Grieve him they did. On the other side of the Lagan, in the Creggagh estate that first played host to those beautiful feet, fans of all creeds, colour and race had placed their own tributes outside the Best family home on the Burren Way.

As darkness doomed to gloom later on Friday night it was hard to believe that behind the front door of that small terraced house lay the lifeless body of the greatest footballer this island has ever produced.

The front garden was awash with flowers, the walls home to scarves and jerseys and tributes from every club in this land and the one across the Irish Sea as football remembered a great one.

By Saturday emotions welled more than one eye as Bestie made his final journey from the Creggagh to the Great Hall at Stormont where so many of his family and friends paid their last respects.

Denis Law, Brian Kennedy, et al gave the man a send off befitting a king, but the greatest quote of the day belonged to the former Northern Ireland striker Derek Dougan, himself a man with no penchant for bigotry despite his East Belfast roots.

Dougan had helped carry the Best coffin into the Great Hall and afterwards he declared, “I played on so many teams that were carried by George Best that it was an honour and a pleasure to carry George for once.”

He was right.
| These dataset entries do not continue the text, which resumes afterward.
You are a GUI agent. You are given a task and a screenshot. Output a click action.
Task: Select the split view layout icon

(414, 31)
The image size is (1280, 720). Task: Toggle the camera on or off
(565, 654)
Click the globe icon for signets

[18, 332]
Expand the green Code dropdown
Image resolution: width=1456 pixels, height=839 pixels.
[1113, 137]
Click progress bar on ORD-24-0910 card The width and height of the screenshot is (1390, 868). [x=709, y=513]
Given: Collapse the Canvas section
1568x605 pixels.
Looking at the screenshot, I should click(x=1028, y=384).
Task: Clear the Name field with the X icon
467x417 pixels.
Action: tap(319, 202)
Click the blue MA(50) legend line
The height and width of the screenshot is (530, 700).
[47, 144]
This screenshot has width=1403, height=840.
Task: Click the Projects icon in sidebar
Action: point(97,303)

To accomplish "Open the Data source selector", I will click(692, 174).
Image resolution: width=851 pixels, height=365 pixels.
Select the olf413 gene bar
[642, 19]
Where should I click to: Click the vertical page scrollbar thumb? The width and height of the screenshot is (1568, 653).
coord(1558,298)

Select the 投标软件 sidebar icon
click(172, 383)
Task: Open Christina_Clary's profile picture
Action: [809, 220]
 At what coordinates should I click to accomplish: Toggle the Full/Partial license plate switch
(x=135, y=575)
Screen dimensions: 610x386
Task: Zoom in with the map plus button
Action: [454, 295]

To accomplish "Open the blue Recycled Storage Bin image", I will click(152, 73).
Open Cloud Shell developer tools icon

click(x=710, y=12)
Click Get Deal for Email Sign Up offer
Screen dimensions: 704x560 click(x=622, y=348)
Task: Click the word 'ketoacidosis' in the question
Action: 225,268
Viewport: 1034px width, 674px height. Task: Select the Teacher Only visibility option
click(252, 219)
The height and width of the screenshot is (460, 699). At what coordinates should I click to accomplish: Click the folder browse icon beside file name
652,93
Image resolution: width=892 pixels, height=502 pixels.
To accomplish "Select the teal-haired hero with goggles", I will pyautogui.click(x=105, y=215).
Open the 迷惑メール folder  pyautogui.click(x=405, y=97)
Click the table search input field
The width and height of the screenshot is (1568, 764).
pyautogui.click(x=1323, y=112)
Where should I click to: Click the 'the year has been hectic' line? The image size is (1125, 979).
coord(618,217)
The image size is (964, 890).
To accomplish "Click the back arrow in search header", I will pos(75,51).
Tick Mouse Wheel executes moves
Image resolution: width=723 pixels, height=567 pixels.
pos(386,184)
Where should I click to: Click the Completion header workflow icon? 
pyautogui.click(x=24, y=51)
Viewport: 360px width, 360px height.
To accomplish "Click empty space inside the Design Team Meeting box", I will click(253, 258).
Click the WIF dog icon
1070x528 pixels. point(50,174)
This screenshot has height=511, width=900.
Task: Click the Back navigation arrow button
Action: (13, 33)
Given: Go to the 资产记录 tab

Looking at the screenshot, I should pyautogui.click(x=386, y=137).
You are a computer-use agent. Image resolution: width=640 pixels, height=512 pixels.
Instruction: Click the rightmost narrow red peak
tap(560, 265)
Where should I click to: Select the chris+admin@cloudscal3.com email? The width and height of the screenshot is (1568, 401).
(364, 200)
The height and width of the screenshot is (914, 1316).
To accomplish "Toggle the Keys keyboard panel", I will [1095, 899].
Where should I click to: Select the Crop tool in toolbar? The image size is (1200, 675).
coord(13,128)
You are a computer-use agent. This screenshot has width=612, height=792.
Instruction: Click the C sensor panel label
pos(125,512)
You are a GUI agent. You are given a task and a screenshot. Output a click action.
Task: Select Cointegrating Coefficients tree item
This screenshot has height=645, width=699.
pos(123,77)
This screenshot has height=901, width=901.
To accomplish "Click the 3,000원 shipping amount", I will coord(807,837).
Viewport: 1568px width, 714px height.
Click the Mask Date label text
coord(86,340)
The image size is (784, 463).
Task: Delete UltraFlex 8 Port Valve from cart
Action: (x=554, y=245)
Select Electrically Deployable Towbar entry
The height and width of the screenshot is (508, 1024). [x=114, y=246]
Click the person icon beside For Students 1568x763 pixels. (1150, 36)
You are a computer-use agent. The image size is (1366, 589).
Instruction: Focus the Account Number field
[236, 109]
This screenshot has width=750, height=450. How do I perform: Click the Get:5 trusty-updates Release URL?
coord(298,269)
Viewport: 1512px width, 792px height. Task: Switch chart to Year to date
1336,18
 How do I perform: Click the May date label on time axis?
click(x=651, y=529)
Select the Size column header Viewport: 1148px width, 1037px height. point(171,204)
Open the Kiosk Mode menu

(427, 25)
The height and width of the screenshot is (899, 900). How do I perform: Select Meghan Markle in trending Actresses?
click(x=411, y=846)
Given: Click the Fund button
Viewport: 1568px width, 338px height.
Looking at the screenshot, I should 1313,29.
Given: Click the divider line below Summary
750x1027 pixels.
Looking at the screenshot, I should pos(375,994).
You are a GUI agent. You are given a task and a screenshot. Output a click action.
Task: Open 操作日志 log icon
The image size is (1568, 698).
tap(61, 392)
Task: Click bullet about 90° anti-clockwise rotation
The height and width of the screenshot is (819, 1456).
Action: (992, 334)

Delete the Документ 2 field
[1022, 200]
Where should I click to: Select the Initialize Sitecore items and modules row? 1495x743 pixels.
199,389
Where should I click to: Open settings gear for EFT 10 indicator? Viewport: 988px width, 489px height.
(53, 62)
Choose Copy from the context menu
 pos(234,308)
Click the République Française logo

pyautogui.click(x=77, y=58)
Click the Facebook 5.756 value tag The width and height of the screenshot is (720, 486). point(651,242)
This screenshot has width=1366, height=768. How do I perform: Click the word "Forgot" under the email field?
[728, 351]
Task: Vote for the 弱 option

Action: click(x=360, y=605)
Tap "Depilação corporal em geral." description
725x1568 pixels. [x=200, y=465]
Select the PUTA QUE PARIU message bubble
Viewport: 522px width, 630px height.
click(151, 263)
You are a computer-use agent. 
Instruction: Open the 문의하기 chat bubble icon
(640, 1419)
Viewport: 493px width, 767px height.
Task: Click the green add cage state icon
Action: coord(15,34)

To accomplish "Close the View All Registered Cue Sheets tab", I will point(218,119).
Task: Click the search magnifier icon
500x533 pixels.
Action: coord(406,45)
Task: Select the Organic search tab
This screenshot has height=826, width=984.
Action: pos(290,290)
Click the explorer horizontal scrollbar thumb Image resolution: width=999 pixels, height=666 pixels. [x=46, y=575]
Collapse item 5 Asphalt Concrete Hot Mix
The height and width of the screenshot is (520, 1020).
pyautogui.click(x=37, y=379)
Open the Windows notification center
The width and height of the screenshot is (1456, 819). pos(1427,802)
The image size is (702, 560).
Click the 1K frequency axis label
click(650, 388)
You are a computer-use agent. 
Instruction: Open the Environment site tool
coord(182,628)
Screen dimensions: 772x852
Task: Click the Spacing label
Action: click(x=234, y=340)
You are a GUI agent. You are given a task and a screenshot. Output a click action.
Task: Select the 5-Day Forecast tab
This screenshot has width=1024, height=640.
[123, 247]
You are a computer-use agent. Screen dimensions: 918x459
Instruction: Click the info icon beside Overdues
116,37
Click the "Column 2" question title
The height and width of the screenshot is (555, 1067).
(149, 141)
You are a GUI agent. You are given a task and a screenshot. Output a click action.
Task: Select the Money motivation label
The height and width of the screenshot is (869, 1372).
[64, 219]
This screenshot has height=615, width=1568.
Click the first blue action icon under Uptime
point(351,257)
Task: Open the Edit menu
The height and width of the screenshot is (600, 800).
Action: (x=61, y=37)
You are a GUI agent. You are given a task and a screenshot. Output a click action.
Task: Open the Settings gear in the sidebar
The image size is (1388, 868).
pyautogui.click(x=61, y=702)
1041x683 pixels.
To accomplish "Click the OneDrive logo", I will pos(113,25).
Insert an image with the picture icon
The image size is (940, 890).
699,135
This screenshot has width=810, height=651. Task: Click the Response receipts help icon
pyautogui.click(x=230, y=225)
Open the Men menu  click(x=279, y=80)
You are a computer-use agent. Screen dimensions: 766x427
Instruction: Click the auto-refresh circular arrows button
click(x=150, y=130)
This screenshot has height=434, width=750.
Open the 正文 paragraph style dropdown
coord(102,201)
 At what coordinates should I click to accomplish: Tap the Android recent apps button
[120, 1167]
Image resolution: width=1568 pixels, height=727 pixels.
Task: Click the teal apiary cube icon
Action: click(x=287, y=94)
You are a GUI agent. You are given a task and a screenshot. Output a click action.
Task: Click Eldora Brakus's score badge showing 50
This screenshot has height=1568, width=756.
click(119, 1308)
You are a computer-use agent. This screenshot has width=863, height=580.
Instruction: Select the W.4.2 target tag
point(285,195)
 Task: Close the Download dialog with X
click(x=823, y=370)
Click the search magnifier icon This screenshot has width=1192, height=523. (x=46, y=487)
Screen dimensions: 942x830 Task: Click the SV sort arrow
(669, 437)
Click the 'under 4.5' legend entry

It was an honour and a pleasure just to witness the Best goodbye of all on Saturday, but sadly not everyone has learned the lesson of the Belfast Boy’s demise.

On Monday, barely 48 hours after the Belfast soil offered George Best his final stage, Paul Gascoigne fell off the wagon once again as he was sacked as manager by non-league Kettering Town for drinking on the job.

Gazza tried to explain it all away by claiming he had only had a “double brandy” before a game where once upon a time he went through four bottles of whiskey in a day.

Let us all pray that Gazza cops on before he follows in George Best’s footsteps once too often.